ひと箱のプランターに、おいしい夢を詰め込んで。〜葉山の小さな家庭菜園 Vol.1〜

はじめに〜冬の澄んだ空気の中で、春を想う〜

こんにちは、FARM CANNINGスタッフのちこです。

暦の上ではまだ冬。葉山の風もまだ冷たさを残していますが、土の中では少しずつ、次の季節への準備が始まっているのかもしれません。

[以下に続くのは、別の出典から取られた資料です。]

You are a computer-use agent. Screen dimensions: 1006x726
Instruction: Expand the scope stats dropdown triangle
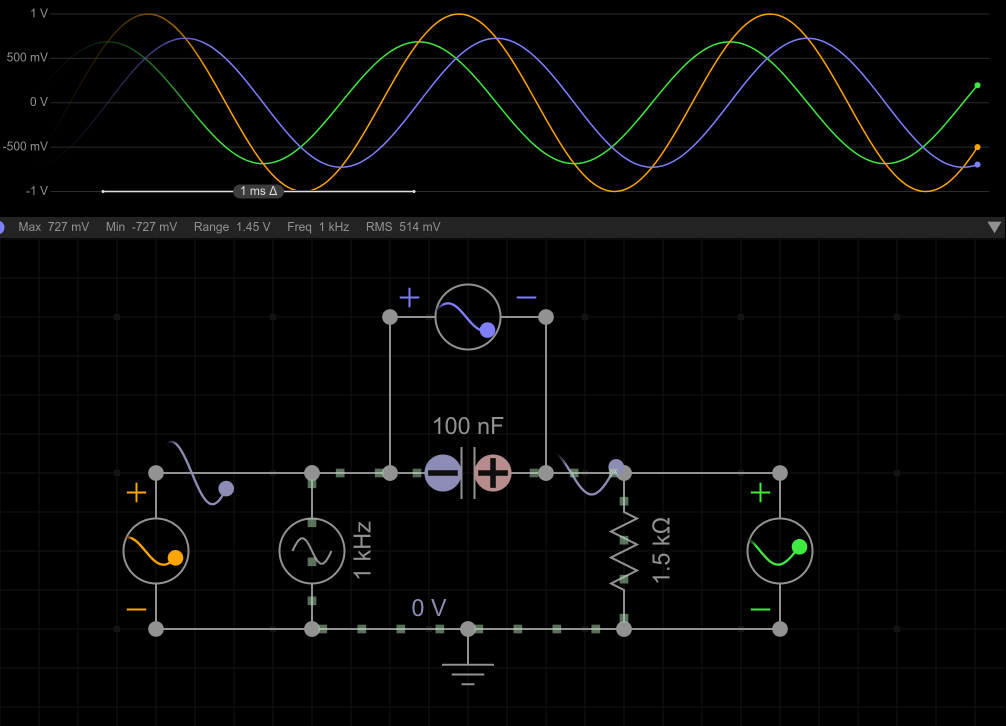click(994, 228)
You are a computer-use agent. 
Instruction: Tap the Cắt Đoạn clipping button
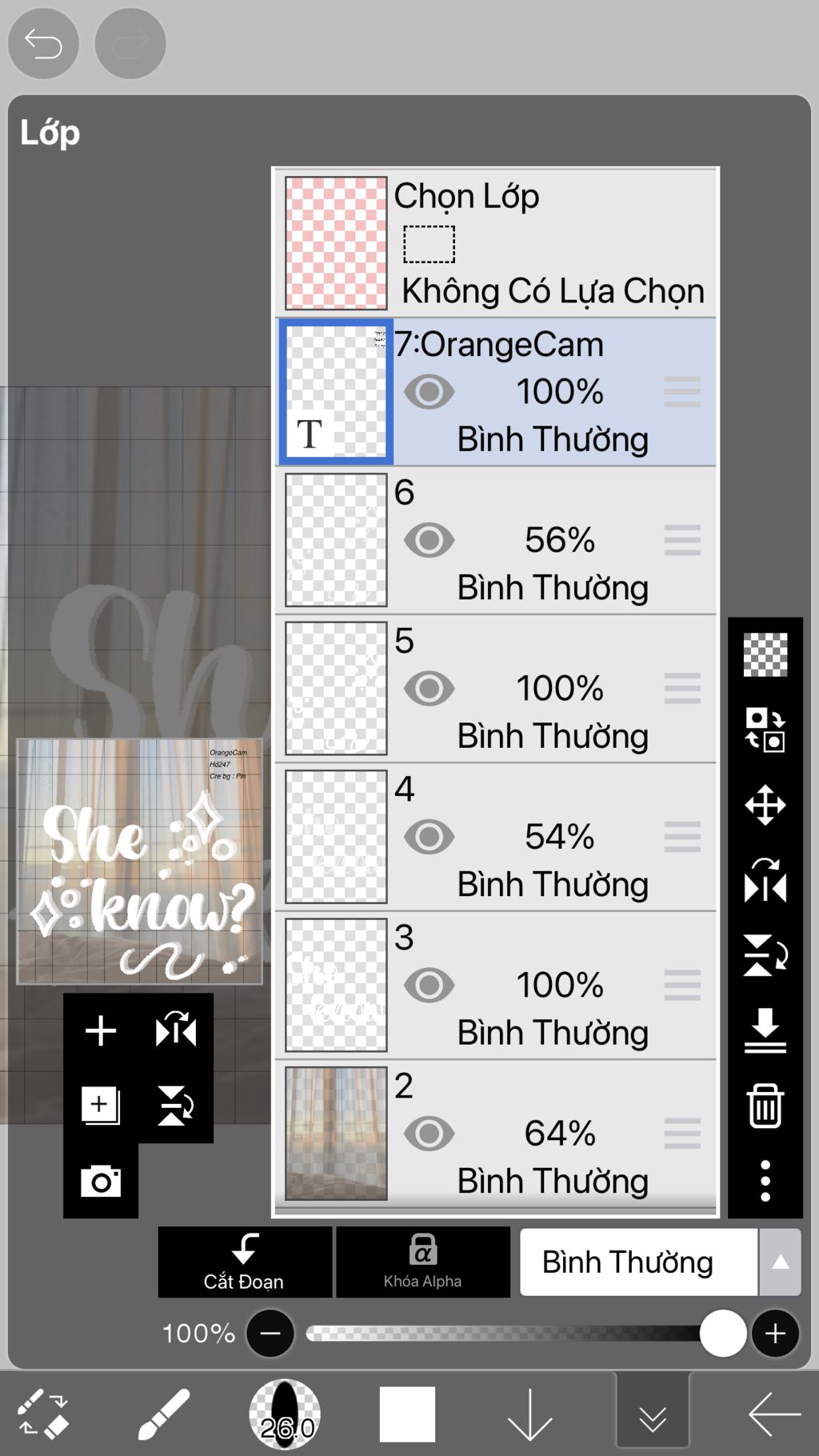point(245,1262)
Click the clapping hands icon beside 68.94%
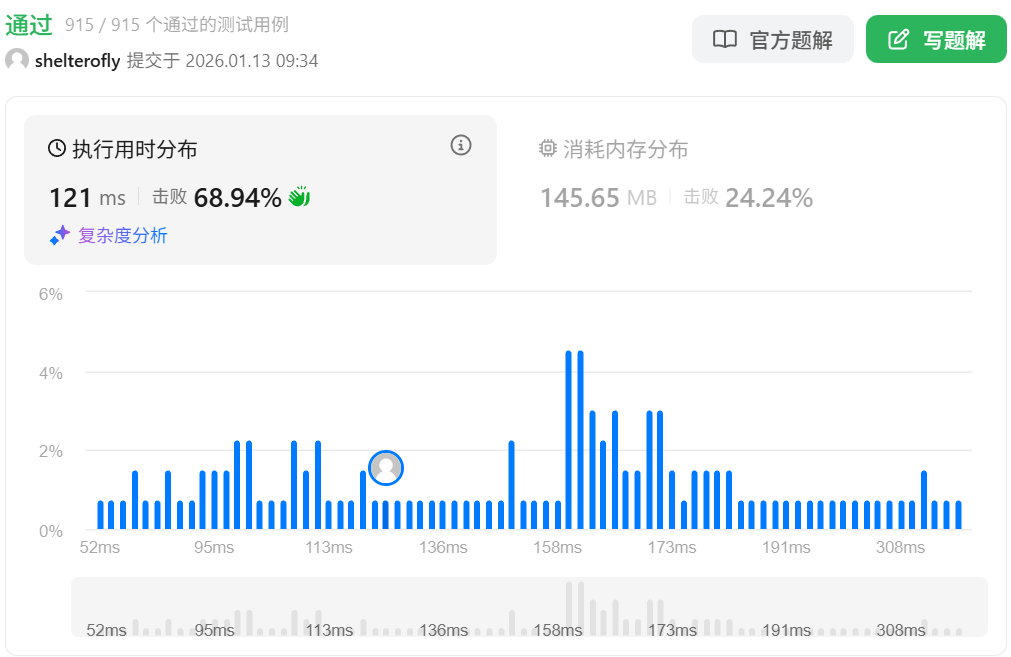The image size is (1011, 657). (299, 197)
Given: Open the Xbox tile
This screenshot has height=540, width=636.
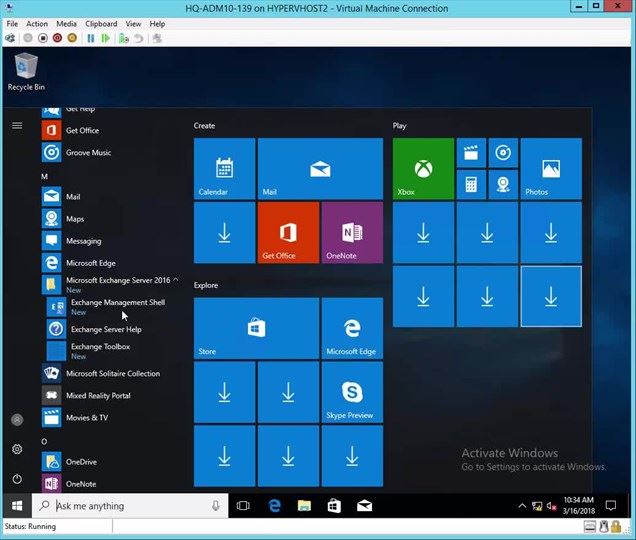Looking at the screenshot, I should [423, 168].
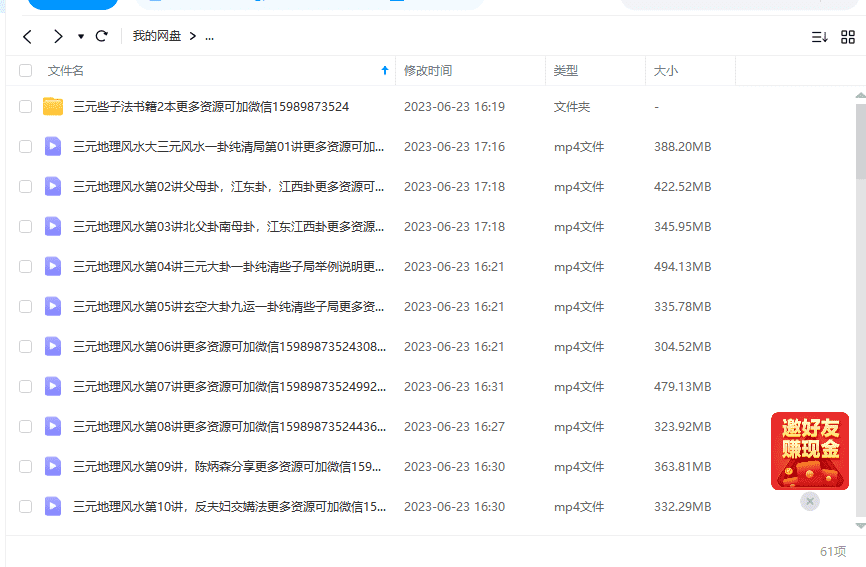This screenshot has height=567, width=866.
Task: Expand the navigation history dropdown arrow
Action: pyautogui.click(x=81, y=37)
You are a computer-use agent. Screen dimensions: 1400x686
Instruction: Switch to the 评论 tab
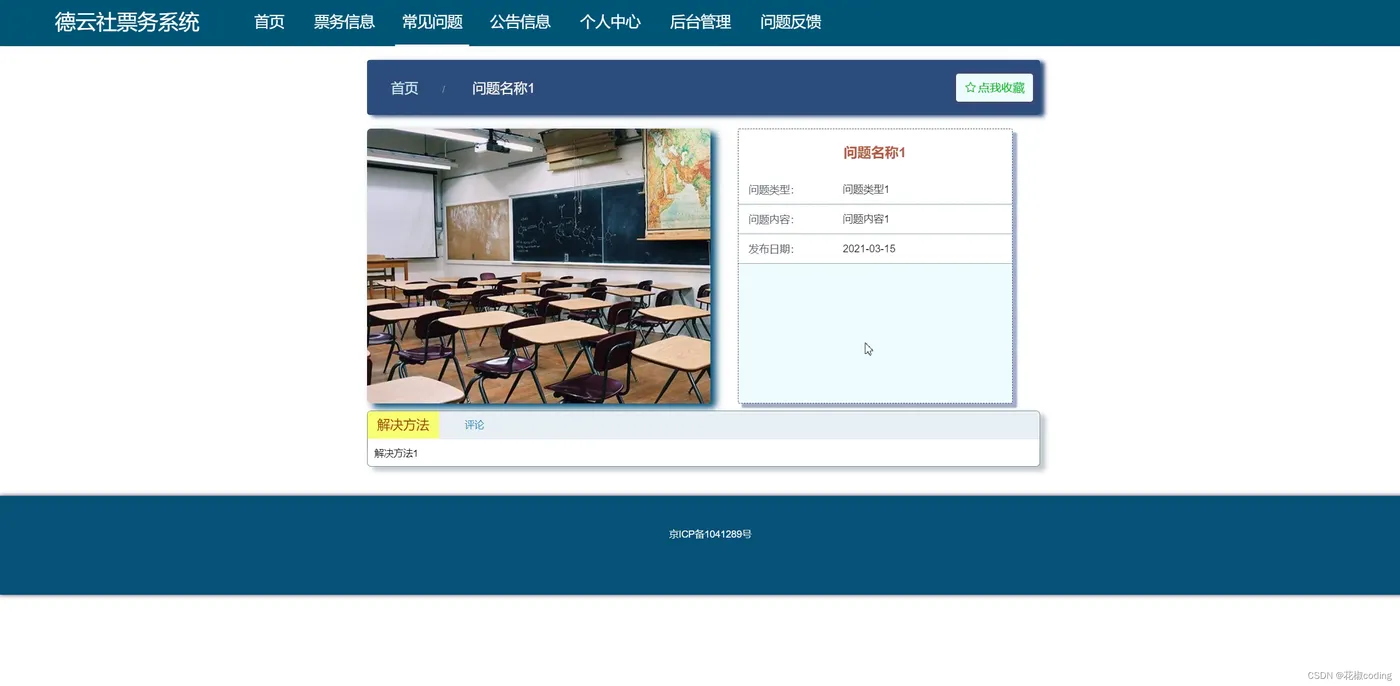click(474, 425)
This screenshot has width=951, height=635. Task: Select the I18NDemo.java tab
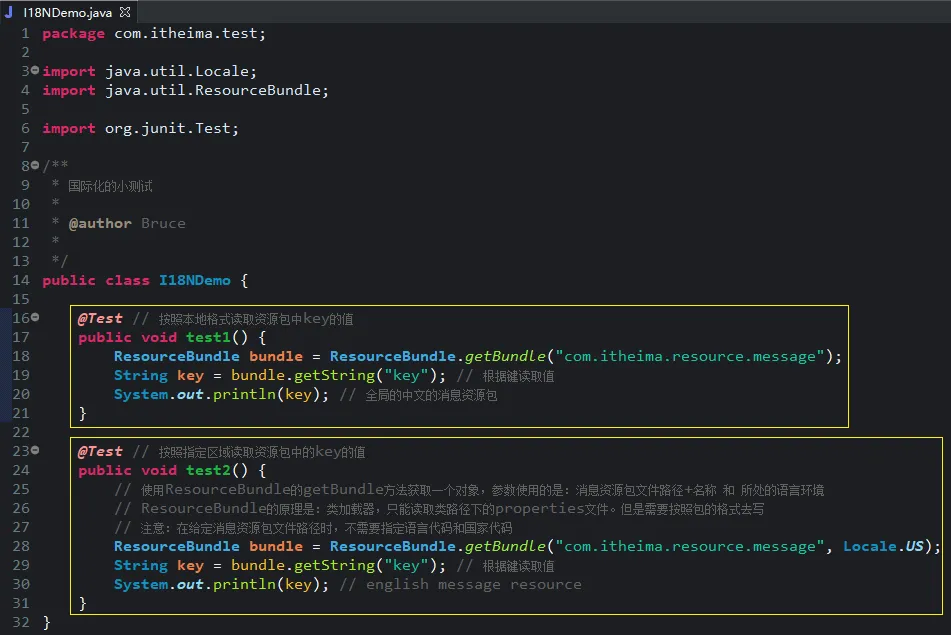tap(67, 12)
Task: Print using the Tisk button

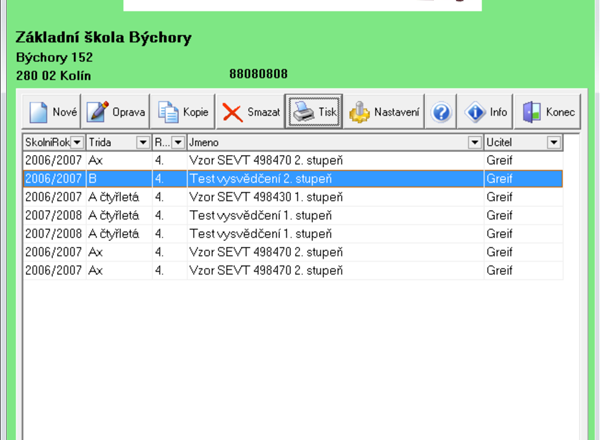Action: 314,112
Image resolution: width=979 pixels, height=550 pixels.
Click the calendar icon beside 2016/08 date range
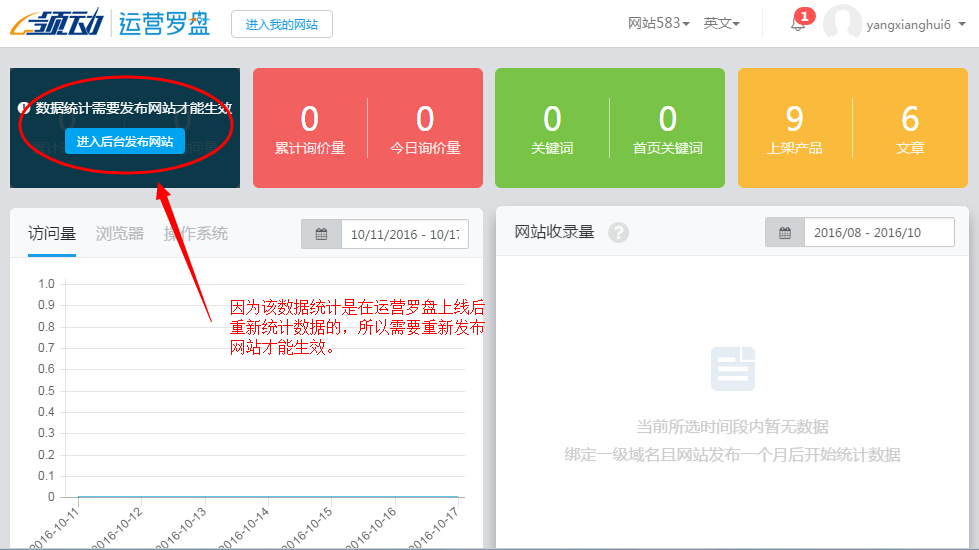(x=785, y=232)
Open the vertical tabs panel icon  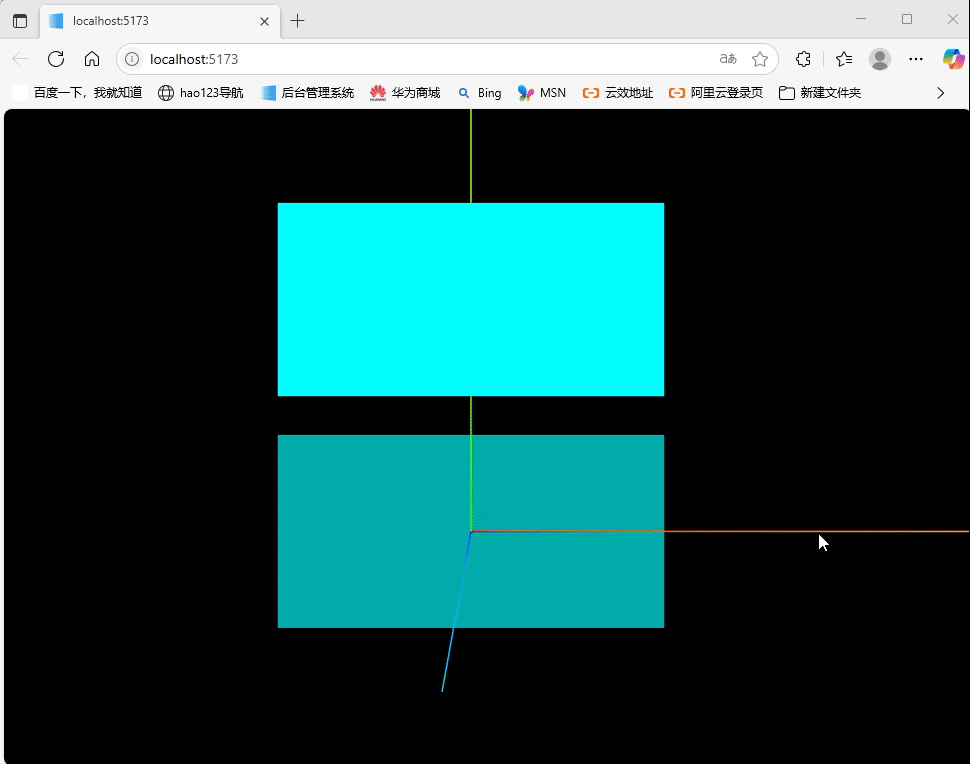pyautogui.click(x=20, y=20)
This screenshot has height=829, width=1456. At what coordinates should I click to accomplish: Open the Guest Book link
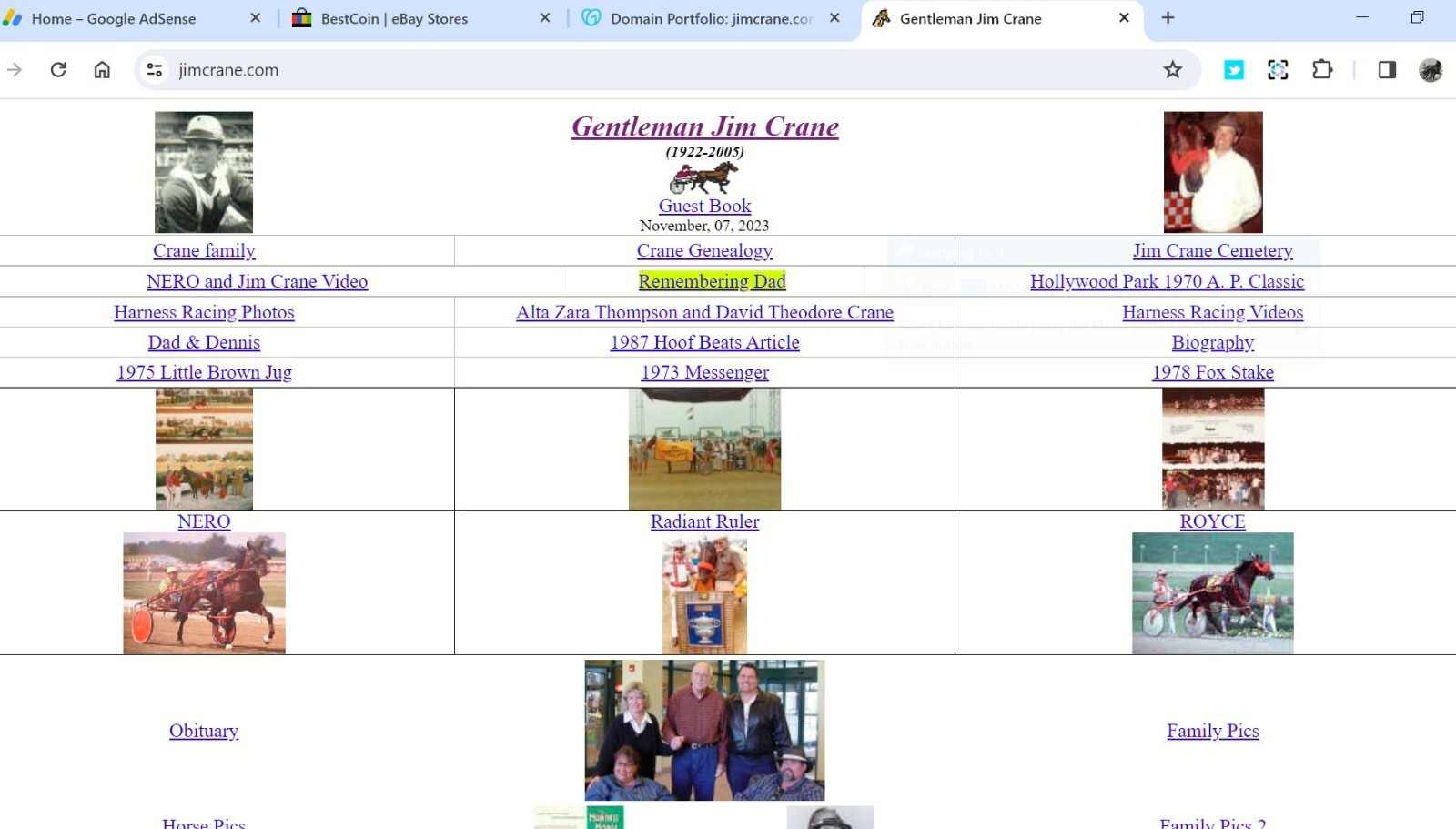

新しいコラムの連載を始めさせていただくことになりました。 シリーズ名は、「ひと箱のプランターに、おいしい夢を詰め込んで。」

これは、私が自宅の小さなお庭で繰り広げる、ささやかな「家庭菜園の実験記録」です。

葉山の冬は空気がとても澄んでいます

完璧じゃなくていい。「育てる」を楽しむ実験。

私が土に触れる暮らしに目覚めたのは、大学3年生の頃。 もうかれこれ十数年になりますが、今でもいわゆる「Green fingers -緑の指 -」を持つプロフェッショナルではありません。
※green fingers…植物を育てるのが上手な人のたとえ

忙しい日々に追われ、枯らしては肩を落とし、一度は諦めかけ……それでも、ふとした瞬間に「やっぱり育てたい」という想いが芽吹き、また土に向かう。そんなサイクルを繰り返してきました。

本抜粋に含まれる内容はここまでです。